Title: Amino acids and insulin in neonatal growth Authors
|Orellana, Renán - BAYLOR COLLEGE MED|
Submitted to: Meeting Abstract
Publication Type: Abstract Only
Publication Acceptance Date: October 30, 2008
Publication Date: November 14, 2008
Citation: Davis, T.A., Suryawan, A., Orellana, R.A. 2008. Amino acids and insulin in neonatal growth [abstract]. The 6th International Congress on Farm Animal Endocrinology, Session: Growth and Metabolic Endocrinology, November 14-16, 2008, Roanoke, Virginia. p. 33. Technical Abstract: The rate of growth during the neonatal period is greater than at any other stage of postnatal life, and a majority of the mass increase is skeletal muscle. The rapid growth of skeletal muscle in the neonate is driven by an elevated rate of protein synthesis. Neonates are very efficient at utilizing their dietary amino acids for protein deposition, and this high efficiency is due to a profound stimulation of muscle protein synthesis in response to feeding.
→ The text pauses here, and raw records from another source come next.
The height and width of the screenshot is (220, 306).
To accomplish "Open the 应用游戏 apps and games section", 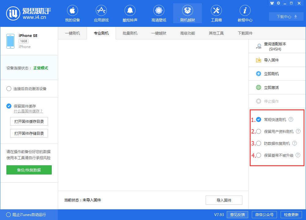I will pyautogui.click(x=101, y=14).
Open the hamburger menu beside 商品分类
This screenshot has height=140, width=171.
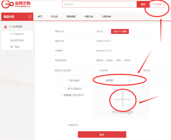coord(30,17)
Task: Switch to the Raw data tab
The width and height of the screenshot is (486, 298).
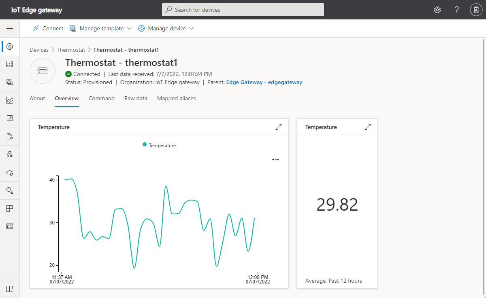Action: [x=136, y=98]
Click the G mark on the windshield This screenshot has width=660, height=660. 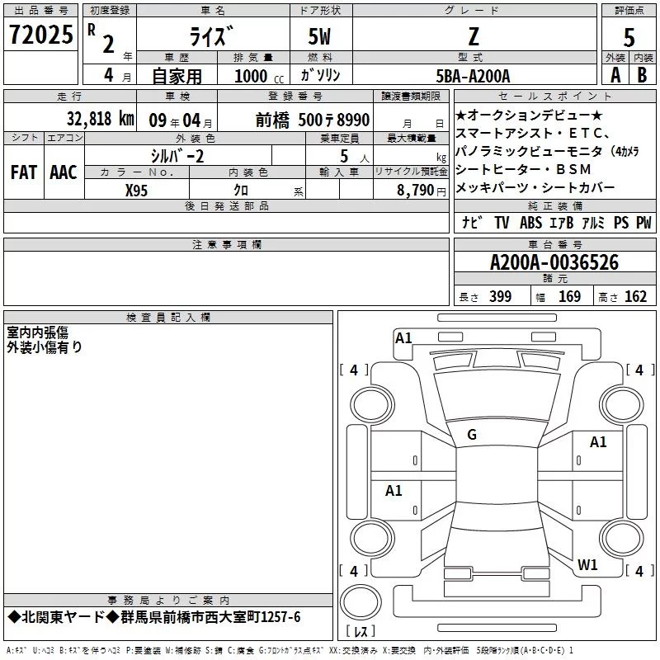point(472,435)
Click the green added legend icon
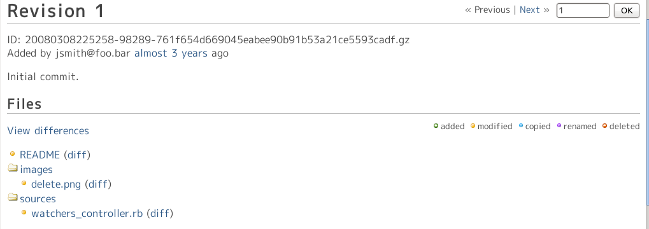649x229 pixels. [436, 126]
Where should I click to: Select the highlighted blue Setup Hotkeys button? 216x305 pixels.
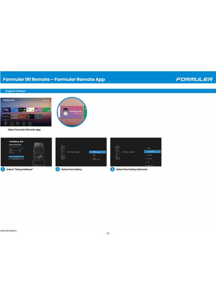16,157
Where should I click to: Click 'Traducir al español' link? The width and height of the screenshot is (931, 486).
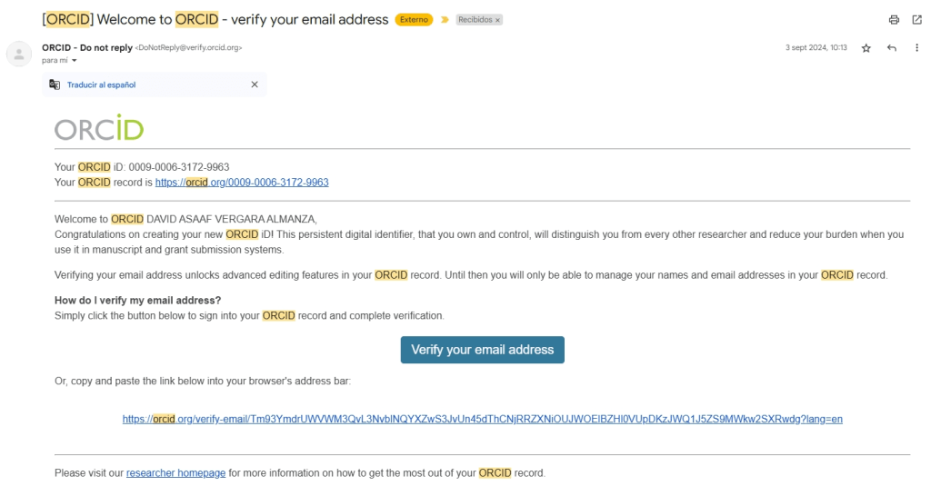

The feeding-induced stimulation of muscle protein synthesis is modulated by an enhanced sensitivity to the post-prandial rise in insulin and amino acids. The activation of many of the positive regulators of the insulin and amino acid signaling pathways are enhanced in neonatal muscle is response to feeding, and this response decreases with development. Thus, the activation of the positive regulators, such as the insulin receptor, insulin receptor-substrate-1, phosphoinositide-3 kinase, phosphoinositide-dependent kinase-1, protein kinase B, mammalian target of rapamycin (mTOR), ribosomal protein S6 kinase-1, eukaryotic initiation factor (eIF) 4E-binding protein 1, and eIF4E associated with eIF4G, is greater in muscle of 7- than in 26-day-old pigs. The activation of negative regulators, including protein tyrosine phosphatase-1B, PTEN, protein phosphatase 2A, and tuberous sclerosis complex 1/2, is lower in 7- than in 26-day-old pigs. The highly sensitive insulin and amino acid signaling pathways in neonatal muscle converge at the master protein kinase, mTOR, resulting in enhanced activation of translation initiation factors that regulate the binding of mRNA to the 40S ribosomal complex. The enhanced activation of these signaling components in response to the post-prandial rise in insulin and amino acids contributes to the high rate of protein synthesis and rapid gain in skeletal muscle mass in neonates.